By extracting information from the correlation patterns of the VGRF components, this study proposes three sets of features to assess human postural stability during quiet standing. The first set of features quantifies the coupling strength among the VGRF components. The second set of features characterizes the changing speed of the correlation patterns. By comparing the amount of time the VGRF components interacted in enslaving (positive correlation pattern) and compensation modes (negative correlation pattern), the third set of features evaluates the COP stabilizing effect produced by the VGRF components. In addition to experimentally demonstrating the reliability of the proposed features, the efficacy of the proposed features has also been tested by using them to classify two age groups (18–24 and 65–73 years) in quiet standing.

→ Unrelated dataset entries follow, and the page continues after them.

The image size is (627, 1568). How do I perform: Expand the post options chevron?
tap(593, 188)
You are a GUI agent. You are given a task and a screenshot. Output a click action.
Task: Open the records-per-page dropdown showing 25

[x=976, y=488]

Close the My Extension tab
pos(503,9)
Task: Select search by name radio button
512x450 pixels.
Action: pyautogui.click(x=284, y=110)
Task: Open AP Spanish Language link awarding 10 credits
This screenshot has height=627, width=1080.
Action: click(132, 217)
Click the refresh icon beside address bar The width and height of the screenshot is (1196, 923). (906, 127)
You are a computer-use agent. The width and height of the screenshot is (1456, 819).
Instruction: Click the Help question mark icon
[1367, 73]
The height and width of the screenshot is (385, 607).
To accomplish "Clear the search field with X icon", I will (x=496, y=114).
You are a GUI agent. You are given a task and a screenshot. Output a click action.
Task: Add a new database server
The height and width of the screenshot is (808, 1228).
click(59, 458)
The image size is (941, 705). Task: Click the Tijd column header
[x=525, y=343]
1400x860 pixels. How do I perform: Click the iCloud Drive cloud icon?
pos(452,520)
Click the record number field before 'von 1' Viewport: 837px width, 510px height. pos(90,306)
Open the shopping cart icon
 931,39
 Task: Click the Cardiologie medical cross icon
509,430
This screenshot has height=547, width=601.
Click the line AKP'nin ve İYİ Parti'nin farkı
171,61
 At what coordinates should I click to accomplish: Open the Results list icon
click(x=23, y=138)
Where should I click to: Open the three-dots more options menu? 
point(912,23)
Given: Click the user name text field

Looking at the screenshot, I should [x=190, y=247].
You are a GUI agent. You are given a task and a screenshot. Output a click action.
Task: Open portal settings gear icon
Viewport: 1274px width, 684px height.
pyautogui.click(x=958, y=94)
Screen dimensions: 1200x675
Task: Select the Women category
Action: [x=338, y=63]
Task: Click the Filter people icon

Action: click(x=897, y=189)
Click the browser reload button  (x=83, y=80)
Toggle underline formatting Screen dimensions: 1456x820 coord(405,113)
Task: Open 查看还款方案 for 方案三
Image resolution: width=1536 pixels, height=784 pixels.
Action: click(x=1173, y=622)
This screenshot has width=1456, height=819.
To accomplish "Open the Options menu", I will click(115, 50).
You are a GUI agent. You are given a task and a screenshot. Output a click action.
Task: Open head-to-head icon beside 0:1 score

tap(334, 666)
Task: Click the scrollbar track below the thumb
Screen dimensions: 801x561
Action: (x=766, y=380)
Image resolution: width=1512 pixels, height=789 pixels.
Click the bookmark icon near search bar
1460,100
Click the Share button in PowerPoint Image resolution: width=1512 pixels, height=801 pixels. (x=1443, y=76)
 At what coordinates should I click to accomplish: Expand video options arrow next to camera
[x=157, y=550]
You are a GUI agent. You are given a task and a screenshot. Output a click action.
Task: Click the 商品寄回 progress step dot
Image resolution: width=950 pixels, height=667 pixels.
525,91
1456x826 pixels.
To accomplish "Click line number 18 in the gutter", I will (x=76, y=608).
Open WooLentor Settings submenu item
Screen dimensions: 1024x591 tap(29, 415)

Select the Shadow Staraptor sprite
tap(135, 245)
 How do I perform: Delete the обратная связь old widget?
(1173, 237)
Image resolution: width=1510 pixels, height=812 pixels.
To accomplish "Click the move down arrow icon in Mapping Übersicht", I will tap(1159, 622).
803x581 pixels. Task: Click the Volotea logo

Experimental results show that aging intensifies the coupling strength among the VGRF components, reduces the changing speed of the correlation patterns and increases the ratio of time of enslaving mode. In addition, the proposed features are not only robust to inter-trial variability but also more accurate than one of the most effective COP features and two recently proposed COM features in classifying the older and younger age groups. An additional advantage of the proposed approach is that it reduces the force sensing requirement from 3D to 1D, substantially reducing the cost of the force plate measurement system.